A NON-LINEAR DYNAMIC SIMULATION MODEL FOR XENOBIOTIC TRANSPORT AND WHOLE PLANT ALLOCATION FOLLOWING FOLIAR APPLICATION. I. MODEL DEVELOPMENT

Authors: SATCHIVI, NORBERT - UNIV OF ILLINOIS; Stoller, Edward; Wax, Loyd; BRISKIN, DONALD - UNIV OF ILLINOIS

Submitted to: Pesticide Biochemistry and Physiology
Publication Type: Peer Reviewed Journal
Publication Acceptance Date: 5/9/2000
Publication Date: N/A
Citation: N/A

Interpretive Summary: There is a need to predict absorption, translocation, and activity of foliar applied pesticides in order to enhance pesticide efficacy and to develop new products that have desired biological properties that will allow expression of maximum activity without adverse environmental consequences. We describe a computer simulation model that integrates the physicochemical properties of the pesticide, the physiological, anatomical and biochemical characteristics of the plant, and the environmental conditions that affect plant growth. The model combines and describes all of the processes of pesticide absorption into the leaf, pesticide transport within the plant and pesticide allocation throughout the plant and predicts how the pesticide will be distributed in the plant following foliar application. This model will be useful to researchers in public and private institutions that develop/design pesticides for maximum biological activity and want to understand all the ramifications for weed management.

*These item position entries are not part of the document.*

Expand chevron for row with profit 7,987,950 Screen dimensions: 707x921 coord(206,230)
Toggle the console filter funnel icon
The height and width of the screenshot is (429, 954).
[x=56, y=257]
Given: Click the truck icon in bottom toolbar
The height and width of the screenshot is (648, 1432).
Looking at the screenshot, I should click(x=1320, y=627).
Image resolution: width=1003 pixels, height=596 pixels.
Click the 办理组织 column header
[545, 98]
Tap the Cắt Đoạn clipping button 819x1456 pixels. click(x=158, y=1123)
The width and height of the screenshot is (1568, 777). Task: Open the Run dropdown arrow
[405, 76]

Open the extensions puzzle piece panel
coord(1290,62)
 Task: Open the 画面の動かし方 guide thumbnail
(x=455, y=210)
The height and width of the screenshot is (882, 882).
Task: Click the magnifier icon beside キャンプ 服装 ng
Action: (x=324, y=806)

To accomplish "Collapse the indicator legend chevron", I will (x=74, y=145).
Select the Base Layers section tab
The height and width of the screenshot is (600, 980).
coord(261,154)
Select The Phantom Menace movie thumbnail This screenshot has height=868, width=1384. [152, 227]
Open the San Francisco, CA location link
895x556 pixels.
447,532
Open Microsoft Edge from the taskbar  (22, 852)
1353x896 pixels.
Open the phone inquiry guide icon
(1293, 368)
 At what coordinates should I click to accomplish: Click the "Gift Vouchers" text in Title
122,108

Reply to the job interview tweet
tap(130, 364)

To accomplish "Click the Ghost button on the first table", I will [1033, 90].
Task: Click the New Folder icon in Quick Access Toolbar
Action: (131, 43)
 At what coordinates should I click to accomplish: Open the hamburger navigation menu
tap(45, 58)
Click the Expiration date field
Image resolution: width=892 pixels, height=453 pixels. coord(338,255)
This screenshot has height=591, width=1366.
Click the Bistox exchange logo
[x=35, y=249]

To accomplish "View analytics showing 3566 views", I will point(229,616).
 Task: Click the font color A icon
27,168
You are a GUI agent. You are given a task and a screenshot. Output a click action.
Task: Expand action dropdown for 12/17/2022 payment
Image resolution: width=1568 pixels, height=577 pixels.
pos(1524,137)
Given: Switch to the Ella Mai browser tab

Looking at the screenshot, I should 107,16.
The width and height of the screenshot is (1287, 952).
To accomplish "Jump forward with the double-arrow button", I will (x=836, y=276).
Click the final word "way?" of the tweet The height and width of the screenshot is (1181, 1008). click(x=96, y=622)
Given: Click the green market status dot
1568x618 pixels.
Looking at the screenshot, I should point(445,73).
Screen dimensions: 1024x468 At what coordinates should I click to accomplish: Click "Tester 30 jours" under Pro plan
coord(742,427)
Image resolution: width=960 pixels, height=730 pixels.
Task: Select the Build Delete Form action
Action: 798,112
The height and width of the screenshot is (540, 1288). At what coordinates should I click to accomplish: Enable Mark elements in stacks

Technical Abstract: A dynamic, non-linear simulation model was developed for whole plant transport and allocation of xenobiotics following their application to the leaf surface. This model integrates xenobiotic physicochemical parameters (Kow, molar volume and pKa) with plant anatomical, physiological and biochemical characteristics xylem-phloem connections; membrane permeability; apoplast, symplast and vascular sap pH). Moreover, xenobiotic metabolism and water translocation through the soil-plant-atmosphere continuum (SPAC) are also taken into account. Overall, this simulation model provides a means to evaluate the interplay of plant physiological processes, xenobiotic chemical parameters and environmental parameters in determining the whole plant allocation pattern for foliar-applied xenobiotic compounds such as herbicides and other pesticides.